Haftbefehl – Genugtuung für Franco-Opfer

Francisco Franco starb am 20. November 1975. Mit seinem Tod ging in Spanien ein fast vier Jahrzehnte dauerndes Unrechtsregime zu Ende, dessen Gegner mit Mord und Folter rechnen mussten. Doch in den 38 Jahren, die seit dem Tod des Diktators vergangen sind, ist nicht ein einziger Verantwortlicher für die systematischen Menschenrechtsverletzungen der Franco-Zeit juristisch zur Verantwortung gezogen worden. Bis zum Mittwoch: Da erließ die argentinische Richterin María Servini erstmals einen internationalen Haftbefehl gegen vier ehemalige Polizisten des Franco-Regimes, denen sie die Folter politischer Gefangener vorwirft. Eine „historische Entscheidung“, finden die Opferverbände.

In dem 204 Seiten langen Beschluss der Richterin vom Bundesstrafgericht Nummer 1 in Buenos Aires werden die vier mutmaßlichen Täter mit Namen, Alter und letzter bekannter Adresse aufgelistet: Juan Antonio González Pacheco, 66 Jahre; José Ignacio Giralte González, 71 Jahre; Celso Galván Abascal, 78 Jahre; Jesús Muñecas Aguilar, 74 Jahre; alle wohnhaft in Madrid oder Umgebung. Der Terror des Franco-Regimes erhält Namen und Gesichter. Das ist sensationell. Jahrelang hatten die Spanier über die Diktatur geschwiegen. Es sollte zweieinhalb Jahrzehnte dauern, bis die Opfer das Schweigen brachen und von ihrem Leidensweg zu erzählen begannen.

Umstrittenes Amnestiegesetz

Die Tatorte waren Polizeiwachen, Gefängnisse und die berüchtigte „Sicherheitsgeneraldirektion“ an der Madrider Puerta del Sol, in deren Gebäude heute die Regionalregierung residiert. Die Opfer erinnern sich genau an ihre Täter. „Während sie mich schlugen, sagten sie mir: Sag, dass deine Mutter eine Nutte ist, sag, dass dein Vater eine Schwuchtel ist“, berichtet in seiner Aussage Alfredo Rodríguez Bonilla, der 1975 in die Hände von Giralte und einem weiteren Folterer geriet.

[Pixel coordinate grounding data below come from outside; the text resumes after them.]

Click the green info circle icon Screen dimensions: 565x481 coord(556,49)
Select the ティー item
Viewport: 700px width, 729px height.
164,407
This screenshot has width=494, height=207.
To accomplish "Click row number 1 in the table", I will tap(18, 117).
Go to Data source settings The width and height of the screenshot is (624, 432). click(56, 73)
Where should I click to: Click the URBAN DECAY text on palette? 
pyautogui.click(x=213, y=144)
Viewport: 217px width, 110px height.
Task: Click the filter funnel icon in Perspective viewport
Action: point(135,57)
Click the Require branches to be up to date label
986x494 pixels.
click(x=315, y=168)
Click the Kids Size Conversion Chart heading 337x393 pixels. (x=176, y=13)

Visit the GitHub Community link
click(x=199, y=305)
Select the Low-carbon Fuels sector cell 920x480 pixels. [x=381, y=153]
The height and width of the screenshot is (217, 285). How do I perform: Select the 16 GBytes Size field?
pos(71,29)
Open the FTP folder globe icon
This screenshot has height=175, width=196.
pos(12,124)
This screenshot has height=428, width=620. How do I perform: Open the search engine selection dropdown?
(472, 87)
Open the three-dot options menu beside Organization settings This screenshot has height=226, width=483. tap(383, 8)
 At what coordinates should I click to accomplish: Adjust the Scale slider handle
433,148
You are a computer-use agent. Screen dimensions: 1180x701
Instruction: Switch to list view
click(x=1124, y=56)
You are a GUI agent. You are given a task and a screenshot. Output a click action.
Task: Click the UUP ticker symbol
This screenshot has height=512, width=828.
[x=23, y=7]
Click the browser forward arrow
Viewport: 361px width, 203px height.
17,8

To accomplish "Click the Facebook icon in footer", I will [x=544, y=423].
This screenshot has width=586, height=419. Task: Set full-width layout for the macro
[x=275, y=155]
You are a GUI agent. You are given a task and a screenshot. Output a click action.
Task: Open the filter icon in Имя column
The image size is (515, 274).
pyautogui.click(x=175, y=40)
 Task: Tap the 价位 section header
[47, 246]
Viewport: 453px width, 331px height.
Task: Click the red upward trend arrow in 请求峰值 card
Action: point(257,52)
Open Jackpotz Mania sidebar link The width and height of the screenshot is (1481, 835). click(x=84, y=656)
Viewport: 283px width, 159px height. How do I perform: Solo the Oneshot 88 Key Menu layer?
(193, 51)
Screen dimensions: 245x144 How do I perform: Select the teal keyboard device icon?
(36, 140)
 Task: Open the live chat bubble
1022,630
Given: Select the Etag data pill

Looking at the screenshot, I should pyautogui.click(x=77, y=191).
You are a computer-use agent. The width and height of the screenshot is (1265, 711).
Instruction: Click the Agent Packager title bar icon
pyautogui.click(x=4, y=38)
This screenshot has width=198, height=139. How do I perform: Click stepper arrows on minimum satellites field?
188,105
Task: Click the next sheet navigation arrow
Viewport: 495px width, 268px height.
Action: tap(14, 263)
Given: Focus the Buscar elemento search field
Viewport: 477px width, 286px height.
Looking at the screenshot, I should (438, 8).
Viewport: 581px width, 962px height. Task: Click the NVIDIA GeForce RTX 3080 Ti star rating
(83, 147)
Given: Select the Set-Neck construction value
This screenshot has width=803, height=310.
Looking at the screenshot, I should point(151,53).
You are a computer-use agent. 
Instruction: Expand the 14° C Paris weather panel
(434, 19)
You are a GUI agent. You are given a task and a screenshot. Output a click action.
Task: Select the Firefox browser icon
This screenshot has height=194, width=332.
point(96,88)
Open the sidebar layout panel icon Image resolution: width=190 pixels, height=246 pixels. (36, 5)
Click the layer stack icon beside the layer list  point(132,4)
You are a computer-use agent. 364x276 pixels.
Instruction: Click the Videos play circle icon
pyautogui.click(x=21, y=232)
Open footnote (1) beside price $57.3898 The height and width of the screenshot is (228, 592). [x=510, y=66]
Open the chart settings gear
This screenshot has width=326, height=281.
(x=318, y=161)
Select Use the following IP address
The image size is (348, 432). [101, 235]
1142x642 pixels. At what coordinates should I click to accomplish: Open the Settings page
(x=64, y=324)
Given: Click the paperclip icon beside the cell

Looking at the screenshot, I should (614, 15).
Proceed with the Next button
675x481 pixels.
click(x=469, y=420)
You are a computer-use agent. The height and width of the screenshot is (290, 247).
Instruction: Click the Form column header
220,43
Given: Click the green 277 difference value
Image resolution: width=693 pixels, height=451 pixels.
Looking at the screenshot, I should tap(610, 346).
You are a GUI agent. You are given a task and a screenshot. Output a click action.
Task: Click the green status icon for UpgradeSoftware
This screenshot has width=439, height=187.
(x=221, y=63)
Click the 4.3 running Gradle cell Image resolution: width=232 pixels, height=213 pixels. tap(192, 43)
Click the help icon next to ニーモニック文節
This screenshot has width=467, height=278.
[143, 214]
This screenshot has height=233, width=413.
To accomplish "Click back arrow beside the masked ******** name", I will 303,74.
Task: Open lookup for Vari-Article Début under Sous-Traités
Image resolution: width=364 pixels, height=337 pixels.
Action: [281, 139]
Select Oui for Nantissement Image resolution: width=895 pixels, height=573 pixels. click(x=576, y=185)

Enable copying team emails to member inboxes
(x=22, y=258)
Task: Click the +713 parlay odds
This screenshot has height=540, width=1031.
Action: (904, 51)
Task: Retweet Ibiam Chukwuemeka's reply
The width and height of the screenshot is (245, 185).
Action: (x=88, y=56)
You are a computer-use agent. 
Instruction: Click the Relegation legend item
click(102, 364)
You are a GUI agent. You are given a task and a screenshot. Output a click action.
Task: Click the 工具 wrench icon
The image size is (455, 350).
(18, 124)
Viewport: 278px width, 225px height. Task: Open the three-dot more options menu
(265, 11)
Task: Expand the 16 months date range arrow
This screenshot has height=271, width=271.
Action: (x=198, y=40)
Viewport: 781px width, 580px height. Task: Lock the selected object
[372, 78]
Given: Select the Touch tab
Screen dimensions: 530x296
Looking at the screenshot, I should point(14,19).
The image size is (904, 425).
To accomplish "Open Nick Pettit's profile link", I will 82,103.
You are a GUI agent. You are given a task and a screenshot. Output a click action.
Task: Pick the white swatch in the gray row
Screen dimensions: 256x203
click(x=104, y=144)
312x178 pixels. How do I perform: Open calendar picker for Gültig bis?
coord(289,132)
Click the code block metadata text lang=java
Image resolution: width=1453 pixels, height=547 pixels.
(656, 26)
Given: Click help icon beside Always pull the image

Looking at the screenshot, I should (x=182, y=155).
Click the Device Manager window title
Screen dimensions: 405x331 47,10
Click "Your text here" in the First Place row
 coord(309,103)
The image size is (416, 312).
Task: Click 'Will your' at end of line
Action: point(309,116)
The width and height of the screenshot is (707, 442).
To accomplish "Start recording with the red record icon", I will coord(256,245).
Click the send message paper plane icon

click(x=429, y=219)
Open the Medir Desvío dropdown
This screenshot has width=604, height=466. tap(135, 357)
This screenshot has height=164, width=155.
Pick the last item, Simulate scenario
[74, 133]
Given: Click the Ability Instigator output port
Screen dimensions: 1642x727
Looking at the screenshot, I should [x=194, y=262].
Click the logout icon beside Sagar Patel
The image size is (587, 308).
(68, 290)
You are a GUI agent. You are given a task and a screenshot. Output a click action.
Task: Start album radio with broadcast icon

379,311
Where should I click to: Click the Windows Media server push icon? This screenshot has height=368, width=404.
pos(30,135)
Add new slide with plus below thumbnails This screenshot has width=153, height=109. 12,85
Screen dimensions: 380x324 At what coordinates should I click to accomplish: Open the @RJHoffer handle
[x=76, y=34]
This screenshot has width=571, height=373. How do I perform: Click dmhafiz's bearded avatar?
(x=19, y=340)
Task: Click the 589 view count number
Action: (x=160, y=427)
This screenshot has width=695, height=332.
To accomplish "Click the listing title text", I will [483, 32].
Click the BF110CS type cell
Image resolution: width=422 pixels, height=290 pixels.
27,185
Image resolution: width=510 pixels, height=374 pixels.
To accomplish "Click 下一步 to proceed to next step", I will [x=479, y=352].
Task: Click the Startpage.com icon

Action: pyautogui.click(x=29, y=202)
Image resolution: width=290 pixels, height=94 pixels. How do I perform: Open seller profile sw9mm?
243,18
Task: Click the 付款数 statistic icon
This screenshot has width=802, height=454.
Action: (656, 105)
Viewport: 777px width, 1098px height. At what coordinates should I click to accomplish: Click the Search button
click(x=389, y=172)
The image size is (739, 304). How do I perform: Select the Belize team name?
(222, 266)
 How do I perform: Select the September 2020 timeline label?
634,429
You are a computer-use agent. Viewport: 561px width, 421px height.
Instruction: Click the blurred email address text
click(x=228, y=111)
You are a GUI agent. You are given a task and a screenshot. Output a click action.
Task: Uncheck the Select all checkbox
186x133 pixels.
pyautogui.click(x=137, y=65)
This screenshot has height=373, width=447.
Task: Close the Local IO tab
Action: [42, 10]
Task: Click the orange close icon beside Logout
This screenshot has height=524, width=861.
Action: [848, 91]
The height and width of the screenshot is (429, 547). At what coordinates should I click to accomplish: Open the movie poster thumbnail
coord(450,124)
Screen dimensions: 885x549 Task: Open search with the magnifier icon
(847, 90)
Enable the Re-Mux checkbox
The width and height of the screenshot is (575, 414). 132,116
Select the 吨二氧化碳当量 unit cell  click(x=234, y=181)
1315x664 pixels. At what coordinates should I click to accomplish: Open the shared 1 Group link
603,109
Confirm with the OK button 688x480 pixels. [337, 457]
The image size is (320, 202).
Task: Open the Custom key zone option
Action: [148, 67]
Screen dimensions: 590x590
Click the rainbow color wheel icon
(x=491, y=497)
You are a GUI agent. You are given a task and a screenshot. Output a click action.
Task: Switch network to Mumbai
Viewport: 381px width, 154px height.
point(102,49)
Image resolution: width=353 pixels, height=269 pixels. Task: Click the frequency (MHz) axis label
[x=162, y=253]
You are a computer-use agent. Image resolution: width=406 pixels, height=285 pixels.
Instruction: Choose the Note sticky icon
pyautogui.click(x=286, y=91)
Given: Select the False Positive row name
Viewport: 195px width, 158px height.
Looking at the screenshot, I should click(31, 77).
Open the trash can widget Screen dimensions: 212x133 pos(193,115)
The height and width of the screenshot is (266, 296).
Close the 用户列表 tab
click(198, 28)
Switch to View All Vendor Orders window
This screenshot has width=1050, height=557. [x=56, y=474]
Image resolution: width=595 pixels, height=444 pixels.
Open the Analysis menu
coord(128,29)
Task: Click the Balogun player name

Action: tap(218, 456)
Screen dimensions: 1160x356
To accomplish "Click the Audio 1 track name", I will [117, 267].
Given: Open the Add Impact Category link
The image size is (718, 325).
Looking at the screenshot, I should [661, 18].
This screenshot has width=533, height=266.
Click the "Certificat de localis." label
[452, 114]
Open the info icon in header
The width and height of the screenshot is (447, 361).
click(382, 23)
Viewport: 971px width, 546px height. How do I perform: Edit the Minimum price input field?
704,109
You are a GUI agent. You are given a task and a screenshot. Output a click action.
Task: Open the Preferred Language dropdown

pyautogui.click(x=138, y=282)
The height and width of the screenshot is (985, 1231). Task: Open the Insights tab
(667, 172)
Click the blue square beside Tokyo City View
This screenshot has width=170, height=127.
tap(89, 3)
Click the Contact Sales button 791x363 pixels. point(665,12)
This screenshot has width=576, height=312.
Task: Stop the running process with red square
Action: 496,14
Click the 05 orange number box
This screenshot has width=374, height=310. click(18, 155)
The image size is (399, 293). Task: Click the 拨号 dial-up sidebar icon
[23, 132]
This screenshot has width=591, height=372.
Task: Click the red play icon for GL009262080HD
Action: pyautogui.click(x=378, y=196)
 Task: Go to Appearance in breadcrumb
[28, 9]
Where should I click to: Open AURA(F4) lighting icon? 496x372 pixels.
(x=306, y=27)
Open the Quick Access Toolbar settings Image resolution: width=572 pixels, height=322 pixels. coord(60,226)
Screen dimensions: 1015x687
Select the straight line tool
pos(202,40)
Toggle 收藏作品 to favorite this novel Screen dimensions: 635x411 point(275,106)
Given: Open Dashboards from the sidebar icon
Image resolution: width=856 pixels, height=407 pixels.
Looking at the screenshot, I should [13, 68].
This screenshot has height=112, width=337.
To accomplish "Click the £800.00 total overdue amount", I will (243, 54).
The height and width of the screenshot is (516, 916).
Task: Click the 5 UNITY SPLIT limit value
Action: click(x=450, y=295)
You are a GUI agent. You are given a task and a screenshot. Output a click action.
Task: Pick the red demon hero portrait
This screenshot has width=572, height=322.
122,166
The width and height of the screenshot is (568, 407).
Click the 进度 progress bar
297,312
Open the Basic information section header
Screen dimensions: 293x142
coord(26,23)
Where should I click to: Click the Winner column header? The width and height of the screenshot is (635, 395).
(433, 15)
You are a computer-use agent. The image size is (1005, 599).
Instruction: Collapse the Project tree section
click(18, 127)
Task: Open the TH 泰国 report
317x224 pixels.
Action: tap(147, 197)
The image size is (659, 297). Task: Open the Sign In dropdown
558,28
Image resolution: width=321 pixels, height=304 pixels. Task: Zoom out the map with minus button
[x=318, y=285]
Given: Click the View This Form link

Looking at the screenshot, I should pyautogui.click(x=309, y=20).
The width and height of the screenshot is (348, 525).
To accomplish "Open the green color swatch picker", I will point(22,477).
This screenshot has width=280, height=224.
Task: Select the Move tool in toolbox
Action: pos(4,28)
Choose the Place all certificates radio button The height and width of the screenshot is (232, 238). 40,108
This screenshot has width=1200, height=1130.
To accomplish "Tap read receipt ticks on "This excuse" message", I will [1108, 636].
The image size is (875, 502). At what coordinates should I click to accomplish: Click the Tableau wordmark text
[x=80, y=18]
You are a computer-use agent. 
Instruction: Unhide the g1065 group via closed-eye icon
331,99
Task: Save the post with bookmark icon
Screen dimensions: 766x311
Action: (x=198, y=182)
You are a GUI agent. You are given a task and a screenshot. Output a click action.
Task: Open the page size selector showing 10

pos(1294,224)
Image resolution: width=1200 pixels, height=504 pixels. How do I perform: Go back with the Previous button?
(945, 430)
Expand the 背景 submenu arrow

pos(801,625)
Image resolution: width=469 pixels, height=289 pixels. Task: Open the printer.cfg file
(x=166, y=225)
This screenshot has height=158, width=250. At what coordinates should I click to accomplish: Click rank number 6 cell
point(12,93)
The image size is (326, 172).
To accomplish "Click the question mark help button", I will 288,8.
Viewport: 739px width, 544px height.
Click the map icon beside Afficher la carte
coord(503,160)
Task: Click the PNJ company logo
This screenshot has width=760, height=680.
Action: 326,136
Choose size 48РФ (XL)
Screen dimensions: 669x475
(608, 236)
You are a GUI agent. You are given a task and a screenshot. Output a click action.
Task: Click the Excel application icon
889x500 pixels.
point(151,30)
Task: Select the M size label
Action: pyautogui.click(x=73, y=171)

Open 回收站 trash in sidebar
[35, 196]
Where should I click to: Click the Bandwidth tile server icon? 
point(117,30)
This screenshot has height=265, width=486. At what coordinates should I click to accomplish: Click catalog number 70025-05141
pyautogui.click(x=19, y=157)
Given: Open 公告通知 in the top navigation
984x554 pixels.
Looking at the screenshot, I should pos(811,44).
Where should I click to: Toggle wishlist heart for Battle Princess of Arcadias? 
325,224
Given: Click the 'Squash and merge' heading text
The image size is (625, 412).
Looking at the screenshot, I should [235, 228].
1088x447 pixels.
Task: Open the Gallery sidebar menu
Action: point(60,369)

Die mutmaßlichen Täter werden die Gelegenheit, sich vor Gericht gegen die Vorwürfe zur Wehr zu setzen, wahrscheinlich nicht nutzen. Dazu müssten sie sich freiwillig stellen oder an Argentinien ausgeliefert werden, und dazu müsste die spanische Regierung ihre Einwilligung geben. Doch das wird sie aller Voraussicht nach nicht tun. Aus Sicht von Politik und Justiz können die Verbrechen des Franco-Regimes nicht verfolgt werden: Dem stehe das spanische Amnestiegesetz von 1977 entgegen.

Die Rechtmäßigkeit jener Generalamnestie ist umstritten. Verbrechen gegen die Menschlichkeit können aus Sicht etlicher Juristen in aller Welt weder verjähren noch unter eine Amnestie fallen. Schon der frühere spanische Untersuchungsrichter Baltasar Garzón hatte in einem Ermittlungsverfahren über die Verbrechen der frühen Franco-Jahre vergeblich versucht, sich über das Amnestiegesetz hinwegzusetzen – weswegen er der Rechtsbeugung bezichtigt, schließlich aber freigesprochen wurde.

Frustriert über die Unmöglichkeit, die Franco-Verbrechen in Spanien verfolgen zu lassen, wandte sich eine Gruppe von Opferverbänden vor drei Jahren an die argentinische Justiz. Ähnlich wie der Spanier Baltasar Garzón einst die Verbrechen der chilenischen Pinochet-Diktatur und der argentinischen Militärjunta verfolgte, kümmert sich die Argentinierin María Servini nun um die Verbrechen des Franco-Regimes.